Max Payne troque la pluie et la grisaille de New York pour le soleil du Brésil. Mais quelque soit le temps et le lieu, son instinct de préservation ne va pas mieux. Alors une fois encore il enchaîne les missions suicides dans l'espoir d'une fin violente et d'une mort libératrice qui ne semble pas vouloir lui ouvrir les bras.
Et nous, on le suit encore une fois dans cette fantastique histoire concoctée par Rockstar Vancouver. Remedy, génial studio créateur de la série étant partie continuer de nous enchanter avec Alan Wake, on pouvait craindre le pire. Limite même préférer laisser reposer tranquillement au fond de son verre le Max que l'on connaissait.
Mais cela aurait été bien dommage finalement tant Rockstar s'est échappé avec brio de ce piège quasi sans issue. La construction de l'histoire, ses personnages, ses dialogues à l'humour noir inimitable... L'ambiance est posée dès les premières secondes et c'est avec un plaisir certain qu'on traverse chaque séquence de jeu pour en apprendre un peu plus sur l'intrigue jusqu'à son dénouement.
Le choix des musiques, la mise en scène véritablement digne d'un long métrage, même pendant les séquences de jeu, les doublages... Rien n'a été laissé au hasard pour accrocher le joueur durant la dizaine d'heures d'action proposée en mode normal.
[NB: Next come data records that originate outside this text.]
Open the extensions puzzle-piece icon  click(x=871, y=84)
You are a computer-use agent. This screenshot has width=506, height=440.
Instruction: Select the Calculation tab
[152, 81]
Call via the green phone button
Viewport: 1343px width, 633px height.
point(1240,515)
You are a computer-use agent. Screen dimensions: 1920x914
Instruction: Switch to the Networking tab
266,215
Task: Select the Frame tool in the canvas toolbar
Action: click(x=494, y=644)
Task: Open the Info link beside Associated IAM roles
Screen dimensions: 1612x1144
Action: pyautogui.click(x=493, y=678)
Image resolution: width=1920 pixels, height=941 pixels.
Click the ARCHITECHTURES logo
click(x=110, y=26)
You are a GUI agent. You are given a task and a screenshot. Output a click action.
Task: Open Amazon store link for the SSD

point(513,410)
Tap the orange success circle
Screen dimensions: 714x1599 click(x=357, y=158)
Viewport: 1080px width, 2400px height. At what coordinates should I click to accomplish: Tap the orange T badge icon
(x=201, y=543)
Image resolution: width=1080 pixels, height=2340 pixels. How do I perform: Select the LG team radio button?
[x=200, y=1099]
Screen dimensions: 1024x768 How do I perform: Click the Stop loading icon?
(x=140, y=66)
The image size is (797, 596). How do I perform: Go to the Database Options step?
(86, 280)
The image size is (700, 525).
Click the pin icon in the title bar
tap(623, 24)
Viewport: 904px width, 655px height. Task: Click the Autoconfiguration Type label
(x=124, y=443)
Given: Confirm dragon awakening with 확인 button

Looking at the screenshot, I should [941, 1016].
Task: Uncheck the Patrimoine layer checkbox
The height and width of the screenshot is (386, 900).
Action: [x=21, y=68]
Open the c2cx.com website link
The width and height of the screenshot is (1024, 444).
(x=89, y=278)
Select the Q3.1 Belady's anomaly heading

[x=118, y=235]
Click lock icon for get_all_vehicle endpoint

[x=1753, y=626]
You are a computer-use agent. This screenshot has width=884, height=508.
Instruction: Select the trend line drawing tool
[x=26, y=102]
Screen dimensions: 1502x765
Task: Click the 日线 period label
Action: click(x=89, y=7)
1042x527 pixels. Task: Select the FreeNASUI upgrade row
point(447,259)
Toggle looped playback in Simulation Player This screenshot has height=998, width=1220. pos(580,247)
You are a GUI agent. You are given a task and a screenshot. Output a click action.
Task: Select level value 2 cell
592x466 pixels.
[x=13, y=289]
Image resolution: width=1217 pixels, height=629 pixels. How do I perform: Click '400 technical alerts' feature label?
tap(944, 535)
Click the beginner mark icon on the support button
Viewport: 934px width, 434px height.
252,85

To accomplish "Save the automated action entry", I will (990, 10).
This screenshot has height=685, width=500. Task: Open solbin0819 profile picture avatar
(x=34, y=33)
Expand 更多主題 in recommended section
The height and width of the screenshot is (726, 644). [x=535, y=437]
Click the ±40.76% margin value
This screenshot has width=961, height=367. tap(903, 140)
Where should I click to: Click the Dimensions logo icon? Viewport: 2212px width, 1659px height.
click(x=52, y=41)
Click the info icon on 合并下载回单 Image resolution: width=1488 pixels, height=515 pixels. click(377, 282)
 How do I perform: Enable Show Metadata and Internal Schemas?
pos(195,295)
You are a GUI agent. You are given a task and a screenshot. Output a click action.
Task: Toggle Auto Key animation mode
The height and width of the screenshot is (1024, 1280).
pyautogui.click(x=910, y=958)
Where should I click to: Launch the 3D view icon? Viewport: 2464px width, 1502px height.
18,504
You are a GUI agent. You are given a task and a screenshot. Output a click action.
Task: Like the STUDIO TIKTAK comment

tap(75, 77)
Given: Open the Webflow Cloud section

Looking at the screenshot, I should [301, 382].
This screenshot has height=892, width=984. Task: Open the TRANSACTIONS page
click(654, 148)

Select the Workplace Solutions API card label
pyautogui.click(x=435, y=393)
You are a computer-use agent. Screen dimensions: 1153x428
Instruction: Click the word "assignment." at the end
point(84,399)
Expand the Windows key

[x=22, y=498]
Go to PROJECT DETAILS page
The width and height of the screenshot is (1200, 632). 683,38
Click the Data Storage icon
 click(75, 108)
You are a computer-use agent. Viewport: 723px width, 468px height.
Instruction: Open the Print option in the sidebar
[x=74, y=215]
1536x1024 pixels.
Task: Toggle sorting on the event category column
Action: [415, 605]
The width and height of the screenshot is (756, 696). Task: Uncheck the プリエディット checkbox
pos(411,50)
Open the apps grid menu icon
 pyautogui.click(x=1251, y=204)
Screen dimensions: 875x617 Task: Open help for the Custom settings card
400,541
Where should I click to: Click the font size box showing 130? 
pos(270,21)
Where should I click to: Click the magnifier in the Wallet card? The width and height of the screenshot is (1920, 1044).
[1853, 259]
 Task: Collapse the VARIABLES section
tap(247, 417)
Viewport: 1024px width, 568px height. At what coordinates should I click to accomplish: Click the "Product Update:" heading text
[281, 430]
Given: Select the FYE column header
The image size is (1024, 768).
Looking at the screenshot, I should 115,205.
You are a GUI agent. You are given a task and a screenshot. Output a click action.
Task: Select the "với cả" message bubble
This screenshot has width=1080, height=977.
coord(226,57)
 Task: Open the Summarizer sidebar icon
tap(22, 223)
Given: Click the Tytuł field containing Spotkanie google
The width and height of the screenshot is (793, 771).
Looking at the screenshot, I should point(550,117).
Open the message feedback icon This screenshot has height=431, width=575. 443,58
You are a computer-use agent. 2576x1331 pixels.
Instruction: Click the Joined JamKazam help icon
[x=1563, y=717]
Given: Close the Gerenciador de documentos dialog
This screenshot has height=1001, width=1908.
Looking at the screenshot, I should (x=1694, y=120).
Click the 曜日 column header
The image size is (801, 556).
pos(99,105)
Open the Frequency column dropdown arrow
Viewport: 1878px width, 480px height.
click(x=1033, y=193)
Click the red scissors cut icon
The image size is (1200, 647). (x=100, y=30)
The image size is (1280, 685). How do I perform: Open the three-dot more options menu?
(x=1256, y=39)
A tel point que ses imperfections, pourtant réelles, ne deviennent rapidement que détails que l'on accepte sans trop se forcer.
Il arrive effectivement parfois que Max décide de tirer en l'air plutôt que sur ses ennemis quand il est en couverture, qu'il se cogne maladroitement dans le décor pendant un plongeon en Bullet Time ou que le niveau de difficulté fasse parfois des bonds assez frustrants. On n'aurait sûrement pas dit non, non plus, à l'utilisation de grenades ou à passer de façon plus naturelle entre deux couvertures.
Néanmoins on retient plus volontiers le plaisir pris à chaque fois que l'on plombe un bad guy. Les impacts sont violents, les morts douloureuses, le tout emmené par le moteur Euphoria, qui fait de véritables miracles dans l'animation des collisions. Idée nouvelle et plutôt bien vue, s'il vous reste une dose d'anti-douleur au minimum, vous pourrez éviter une mort certaine grâce au Last Stand.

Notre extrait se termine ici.